• **TASK OBJECTIVE**:
When you reach the line containing "Zpět do obchodu (788, 531)" in the data below, begin returning lines exactly as written, and stop once the line containing "See More Remarkable Givers (551, 446)" has been returned.

• **RAW DATA**:
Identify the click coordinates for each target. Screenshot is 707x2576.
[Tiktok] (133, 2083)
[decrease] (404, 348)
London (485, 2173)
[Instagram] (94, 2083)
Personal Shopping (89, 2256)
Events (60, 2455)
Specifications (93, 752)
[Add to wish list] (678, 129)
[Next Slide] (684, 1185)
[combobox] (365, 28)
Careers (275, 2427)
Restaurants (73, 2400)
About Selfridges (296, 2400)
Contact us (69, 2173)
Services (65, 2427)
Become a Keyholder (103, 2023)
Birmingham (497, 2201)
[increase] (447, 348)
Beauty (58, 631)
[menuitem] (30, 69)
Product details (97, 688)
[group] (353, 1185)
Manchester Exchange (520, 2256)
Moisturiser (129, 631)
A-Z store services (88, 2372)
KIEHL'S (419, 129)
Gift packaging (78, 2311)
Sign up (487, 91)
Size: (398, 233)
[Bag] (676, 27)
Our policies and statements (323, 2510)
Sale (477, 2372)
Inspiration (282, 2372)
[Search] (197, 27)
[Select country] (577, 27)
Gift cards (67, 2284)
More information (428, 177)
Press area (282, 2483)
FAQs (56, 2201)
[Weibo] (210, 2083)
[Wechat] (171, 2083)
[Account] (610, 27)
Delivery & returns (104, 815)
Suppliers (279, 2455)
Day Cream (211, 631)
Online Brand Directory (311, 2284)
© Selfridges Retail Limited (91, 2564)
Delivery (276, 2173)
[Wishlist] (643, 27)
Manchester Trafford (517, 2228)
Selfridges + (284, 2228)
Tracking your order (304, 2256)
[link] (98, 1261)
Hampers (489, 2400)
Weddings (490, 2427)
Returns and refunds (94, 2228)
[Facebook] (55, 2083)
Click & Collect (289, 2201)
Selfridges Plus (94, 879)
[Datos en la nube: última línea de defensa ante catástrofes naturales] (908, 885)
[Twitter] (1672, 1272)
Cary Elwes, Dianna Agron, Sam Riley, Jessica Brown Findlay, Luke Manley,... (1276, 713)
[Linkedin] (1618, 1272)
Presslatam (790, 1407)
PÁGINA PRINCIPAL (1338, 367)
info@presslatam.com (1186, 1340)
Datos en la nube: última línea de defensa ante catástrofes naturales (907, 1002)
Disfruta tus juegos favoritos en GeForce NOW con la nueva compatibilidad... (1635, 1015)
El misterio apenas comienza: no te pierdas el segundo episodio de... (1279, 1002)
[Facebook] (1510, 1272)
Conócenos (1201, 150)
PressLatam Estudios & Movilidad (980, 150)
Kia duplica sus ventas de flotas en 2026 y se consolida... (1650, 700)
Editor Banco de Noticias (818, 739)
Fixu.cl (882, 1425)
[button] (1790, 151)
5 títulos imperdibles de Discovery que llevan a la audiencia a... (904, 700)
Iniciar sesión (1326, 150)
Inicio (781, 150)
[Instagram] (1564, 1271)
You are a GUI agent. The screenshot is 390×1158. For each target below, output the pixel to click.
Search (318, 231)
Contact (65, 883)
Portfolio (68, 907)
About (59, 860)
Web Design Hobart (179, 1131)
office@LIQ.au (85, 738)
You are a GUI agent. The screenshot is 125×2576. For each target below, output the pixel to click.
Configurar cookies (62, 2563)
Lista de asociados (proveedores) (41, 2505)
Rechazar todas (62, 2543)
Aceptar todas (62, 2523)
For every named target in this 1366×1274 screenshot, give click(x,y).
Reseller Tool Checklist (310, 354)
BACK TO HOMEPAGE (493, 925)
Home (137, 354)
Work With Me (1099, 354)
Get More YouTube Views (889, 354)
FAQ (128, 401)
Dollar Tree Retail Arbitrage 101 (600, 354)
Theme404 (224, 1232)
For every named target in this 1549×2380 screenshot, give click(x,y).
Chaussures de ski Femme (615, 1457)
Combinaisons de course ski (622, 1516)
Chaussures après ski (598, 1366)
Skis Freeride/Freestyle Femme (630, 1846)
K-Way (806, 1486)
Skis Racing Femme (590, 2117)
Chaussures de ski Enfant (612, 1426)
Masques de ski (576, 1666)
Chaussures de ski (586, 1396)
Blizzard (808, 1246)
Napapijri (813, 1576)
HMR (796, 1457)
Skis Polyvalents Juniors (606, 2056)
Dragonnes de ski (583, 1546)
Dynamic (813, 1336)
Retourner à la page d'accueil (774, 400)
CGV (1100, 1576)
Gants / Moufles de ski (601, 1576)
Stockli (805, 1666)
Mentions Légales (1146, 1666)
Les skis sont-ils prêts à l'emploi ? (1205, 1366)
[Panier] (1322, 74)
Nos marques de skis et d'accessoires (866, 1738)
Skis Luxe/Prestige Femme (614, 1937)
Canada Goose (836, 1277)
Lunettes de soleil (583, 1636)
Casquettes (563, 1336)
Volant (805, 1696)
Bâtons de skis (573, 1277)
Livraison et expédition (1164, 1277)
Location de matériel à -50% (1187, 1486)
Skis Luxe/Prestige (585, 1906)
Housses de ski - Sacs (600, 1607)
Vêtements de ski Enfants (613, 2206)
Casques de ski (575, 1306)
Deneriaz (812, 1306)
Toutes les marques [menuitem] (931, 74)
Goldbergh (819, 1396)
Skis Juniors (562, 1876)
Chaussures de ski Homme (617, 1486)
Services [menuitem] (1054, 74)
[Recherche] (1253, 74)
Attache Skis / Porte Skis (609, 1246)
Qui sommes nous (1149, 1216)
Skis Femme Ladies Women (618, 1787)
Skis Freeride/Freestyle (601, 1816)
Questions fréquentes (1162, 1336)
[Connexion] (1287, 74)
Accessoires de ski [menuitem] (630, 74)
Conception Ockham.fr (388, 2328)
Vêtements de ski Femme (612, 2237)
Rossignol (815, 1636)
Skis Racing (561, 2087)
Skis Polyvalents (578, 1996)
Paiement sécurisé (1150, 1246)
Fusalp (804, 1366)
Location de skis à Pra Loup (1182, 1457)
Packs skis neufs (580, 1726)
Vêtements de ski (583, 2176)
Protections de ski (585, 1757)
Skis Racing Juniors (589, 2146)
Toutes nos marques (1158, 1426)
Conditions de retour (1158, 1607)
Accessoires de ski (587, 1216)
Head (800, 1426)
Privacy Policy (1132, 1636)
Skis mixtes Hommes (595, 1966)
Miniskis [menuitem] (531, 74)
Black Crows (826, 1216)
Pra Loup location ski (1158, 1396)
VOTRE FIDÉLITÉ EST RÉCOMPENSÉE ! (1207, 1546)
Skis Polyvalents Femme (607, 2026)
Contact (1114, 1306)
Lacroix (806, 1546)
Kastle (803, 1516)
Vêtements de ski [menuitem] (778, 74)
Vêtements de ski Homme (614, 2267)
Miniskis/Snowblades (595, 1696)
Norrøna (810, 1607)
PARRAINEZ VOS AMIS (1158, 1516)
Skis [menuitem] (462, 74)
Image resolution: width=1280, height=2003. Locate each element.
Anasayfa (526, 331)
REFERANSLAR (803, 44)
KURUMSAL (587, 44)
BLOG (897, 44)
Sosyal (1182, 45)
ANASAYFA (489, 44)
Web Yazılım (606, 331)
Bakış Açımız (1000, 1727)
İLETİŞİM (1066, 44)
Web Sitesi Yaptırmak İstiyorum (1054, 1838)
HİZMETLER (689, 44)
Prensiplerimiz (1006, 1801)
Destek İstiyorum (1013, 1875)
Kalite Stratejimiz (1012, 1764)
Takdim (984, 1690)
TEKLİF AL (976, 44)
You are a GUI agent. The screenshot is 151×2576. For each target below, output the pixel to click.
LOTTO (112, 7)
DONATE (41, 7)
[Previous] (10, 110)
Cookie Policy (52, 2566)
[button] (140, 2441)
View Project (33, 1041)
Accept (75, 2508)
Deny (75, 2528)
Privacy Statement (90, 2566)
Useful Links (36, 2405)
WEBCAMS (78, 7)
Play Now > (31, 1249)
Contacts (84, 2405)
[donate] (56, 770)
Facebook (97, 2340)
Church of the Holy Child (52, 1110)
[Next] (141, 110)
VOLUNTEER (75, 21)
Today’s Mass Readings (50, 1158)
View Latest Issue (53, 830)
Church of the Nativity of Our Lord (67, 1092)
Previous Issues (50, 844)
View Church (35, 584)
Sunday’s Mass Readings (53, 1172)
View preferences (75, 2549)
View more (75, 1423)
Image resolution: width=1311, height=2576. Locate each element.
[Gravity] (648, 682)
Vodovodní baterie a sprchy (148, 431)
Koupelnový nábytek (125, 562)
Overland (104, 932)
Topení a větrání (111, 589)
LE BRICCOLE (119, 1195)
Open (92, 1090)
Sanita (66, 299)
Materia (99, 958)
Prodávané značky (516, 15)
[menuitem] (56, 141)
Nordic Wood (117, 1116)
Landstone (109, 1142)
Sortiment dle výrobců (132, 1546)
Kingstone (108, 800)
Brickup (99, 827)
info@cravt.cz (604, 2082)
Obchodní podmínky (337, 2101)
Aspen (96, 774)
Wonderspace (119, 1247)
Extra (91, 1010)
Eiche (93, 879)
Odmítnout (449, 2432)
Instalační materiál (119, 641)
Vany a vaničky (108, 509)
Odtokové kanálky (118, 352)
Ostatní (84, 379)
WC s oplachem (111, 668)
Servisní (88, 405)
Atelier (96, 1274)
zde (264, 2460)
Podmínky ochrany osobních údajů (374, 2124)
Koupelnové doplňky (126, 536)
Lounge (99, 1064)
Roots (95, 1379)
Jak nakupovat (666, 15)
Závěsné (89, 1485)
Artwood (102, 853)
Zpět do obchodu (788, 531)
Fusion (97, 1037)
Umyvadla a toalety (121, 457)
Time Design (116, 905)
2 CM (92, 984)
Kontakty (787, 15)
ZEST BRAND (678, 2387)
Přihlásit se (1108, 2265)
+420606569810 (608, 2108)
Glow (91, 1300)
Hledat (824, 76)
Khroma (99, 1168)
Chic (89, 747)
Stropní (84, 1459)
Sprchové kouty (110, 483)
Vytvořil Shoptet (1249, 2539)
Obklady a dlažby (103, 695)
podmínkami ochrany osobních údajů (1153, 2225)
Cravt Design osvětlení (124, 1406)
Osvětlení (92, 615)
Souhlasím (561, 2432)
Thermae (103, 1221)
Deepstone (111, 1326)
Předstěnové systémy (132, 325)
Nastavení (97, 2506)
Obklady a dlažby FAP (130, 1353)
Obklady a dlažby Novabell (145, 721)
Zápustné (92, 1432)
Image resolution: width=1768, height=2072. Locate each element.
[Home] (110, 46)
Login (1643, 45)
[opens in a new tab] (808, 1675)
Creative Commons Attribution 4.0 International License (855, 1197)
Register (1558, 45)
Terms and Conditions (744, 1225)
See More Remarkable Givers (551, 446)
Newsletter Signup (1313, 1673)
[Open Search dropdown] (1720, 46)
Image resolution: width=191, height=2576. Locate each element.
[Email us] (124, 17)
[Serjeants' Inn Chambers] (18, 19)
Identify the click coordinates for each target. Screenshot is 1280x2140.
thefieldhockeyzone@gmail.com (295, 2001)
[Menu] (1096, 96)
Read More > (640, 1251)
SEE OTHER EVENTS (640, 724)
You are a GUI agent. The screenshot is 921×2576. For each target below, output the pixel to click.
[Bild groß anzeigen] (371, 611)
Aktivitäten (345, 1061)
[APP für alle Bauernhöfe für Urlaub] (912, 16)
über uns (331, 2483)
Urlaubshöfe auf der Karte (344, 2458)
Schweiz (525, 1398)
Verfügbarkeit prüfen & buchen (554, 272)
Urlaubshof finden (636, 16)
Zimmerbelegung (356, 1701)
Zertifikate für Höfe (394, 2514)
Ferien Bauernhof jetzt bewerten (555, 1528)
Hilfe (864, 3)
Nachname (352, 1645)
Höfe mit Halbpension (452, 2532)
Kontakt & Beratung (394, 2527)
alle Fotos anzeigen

• **SOLVED PROBLEM**:
Zpět do obchodu (788, 531)
Fusion (97, 1037)
Umyvadla a toalety (121, 457)
Time Design (116, 905)
2 CM (92, 984)
Kontakty (787, 15)
ZEST BRAND (678, 2387)
Přihlásit se (1108, 2265)
+420606569810 (608, 2108)
Glow (91, 1300)
Hledat (824, 76)
Khroma (99, 1168)
Chic (89, 747)
Stropní (84, 1459)
Sprchové kouty (110, 483)
Vytvořil Shoptet (1249, 2539)
Obklady a dlažby (103, 695)
podmínkami ochrany osobních údajů (1153, 2225)
Cravt Design osvětlení (124, 1406)
Osvětlení (92, 615)
Souhlasím (561, 2432)
Thermae (103, 1221)
Deepstone (111, 1326)
Předstěnové systémy (132, 325)
Nastavení (97, 2506)
Obklady a dlažby FAP (130, 1353)
Obklady a dlažby Novabell (145, 721)
Zápustné (92, 1432)
Image resolution: width=1768, height=2072. Locate each element.
[Home] (110, 46)
Login (1643, 45)
[opens in a new tab] (808, 1675)
Creative Commons Attribution 4.0 International License (855, 1197)
Register (1558, 45)
Terms and Conditions (744, 1225)
See More Remarkable Givers (551, 446)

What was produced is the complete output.